Last week the New York Department of Financial Services (the “Department”) issued letters to all its licensed financial institutions. Based on these letters (available here and here), all Department licensees must assess and plan for the financial risk of COVID-19 and, separately, develop operational plans for managing their response to the virus. The Department requires written responses “as soon as possible” but within 30 days in any case. As a result, impacted businesses should be actively preparing responses to the Department’s detailed request, if they have not already.
Citing the “potentially significant effects an outbreak of COVID-19 could have on your institutions,” the Department “requires that each regulated institution submit a response to DFS describing the institution’s plan of preparedness to manage the risk of disruption to its services and operations.” The Department’s letter regarding such operational preparedness indicates the topics that the Department expects to see reflected within such plans, including:
- Impact Minimization Measures – Preventative measures to minimize operational impact on customers and business partners;
- Scaled Strategies to Outbreak Stages – Documented strategies addressing the impact in stages, so the organizations approach may be scaled in accordance with the effects of the stage of an outbreak (with approximate deployment timeframes);
- Facilities, Resources and Testing Assessments – Assessment of all facilities (including alternative or back-up sites), systems, policies and procedures necessary to continue critical operations and services if members of the staff are unavailable for long periods (perhaps sick) or are working off-site, including an assessment and testing as to whether large scale off-site working arrangements can be activated and maintained to ensure operational continuity;
- Cyber and Fraud Are Contemplated in the Assessments – Any assessment should include an assessment of potential increased cyber-attacks and fraud;
- Employee Health Considerations – An assessment of employee protection strategies, critical to sustaining the entire workforce during the outbreak, including employee awareness and steps employees can take to reduce the likelihood of contracting COVID-19;
- Service Provider Assessments – Of the preparedness of critical outside-party service providers and suppliers (at a minimum, this anticipates contacting these providers and touching base as to their capabilities);
- Communications Plans– Development of a communication plan to effectively communicate with customers, counterparties and the public and to deliver important news and instructions to employees, along with establishing forums for questions to be asked and addressed;
- Testing, Governance and Oversight of the Overall COVID-19 Plan
In addition to operational planning, a separate letter issued by the Department requires institutions to additionally provide a plan “regarding managing the potential financial risk arising from COVID-19.” Such financial risk management plans must assess credit exposure to counterparties impacted by COVID-19 (potentially including stress testing or sensitivity analysis of loan portfolios); assess the valuation of assets impacted by COVID-19; assess overall financial impacts on earnings, profits, capital and liquidity; assess the credit risk ratings of the customers, counterparties and business sectors impacted by COVID-19; and assess “reasonable and prudent steps to assist those adversely impacted by COVID-19.”
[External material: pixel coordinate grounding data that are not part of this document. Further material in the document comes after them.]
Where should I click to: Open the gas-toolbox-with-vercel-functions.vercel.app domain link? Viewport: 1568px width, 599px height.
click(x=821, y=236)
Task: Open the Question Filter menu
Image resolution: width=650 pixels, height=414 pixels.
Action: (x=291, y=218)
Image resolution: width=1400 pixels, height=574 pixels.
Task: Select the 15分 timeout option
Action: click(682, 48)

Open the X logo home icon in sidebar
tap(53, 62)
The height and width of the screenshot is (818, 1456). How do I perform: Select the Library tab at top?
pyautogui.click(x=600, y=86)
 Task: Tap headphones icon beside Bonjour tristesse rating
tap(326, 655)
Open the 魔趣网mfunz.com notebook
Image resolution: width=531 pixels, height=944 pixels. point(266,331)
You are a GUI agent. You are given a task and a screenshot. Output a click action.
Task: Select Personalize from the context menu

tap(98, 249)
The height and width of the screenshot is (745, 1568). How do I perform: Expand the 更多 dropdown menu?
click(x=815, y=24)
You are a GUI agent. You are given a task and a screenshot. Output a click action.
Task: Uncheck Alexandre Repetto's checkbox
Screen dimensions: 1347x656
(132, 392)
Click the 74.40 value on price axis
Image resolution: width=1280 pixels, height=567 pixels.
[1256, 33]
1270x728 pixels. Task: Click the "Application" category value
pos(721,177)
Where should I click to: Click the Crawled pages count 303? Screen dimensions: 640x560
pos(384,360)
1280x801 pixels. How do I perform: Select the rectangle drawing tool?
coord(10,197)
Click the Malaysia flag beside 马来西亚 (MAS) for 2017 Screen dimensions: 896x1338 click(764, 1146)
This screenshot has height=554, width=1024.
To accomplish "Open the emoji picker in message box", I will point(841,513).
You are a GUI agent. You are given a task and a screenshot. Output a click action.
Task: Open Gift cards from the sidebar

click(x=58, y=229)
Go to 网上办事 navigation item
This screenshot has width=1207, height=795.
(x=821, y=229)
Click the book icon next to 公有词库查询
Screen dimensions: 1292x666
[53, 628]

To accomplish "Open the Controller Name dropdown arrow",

The Department has issued a separate letter for institutions engaged in virtual currency activity, and requires operational and financial planning for these businesses as well. Finally, the Department issued a fourth letter on March 10 encouraging banks, credit unions and lenders to “consider all reasonable and prudent steps to assist businesses that have been adversely impacted by COVID-19,” including waiving fees, easing credit terms, and offering payment accommodations.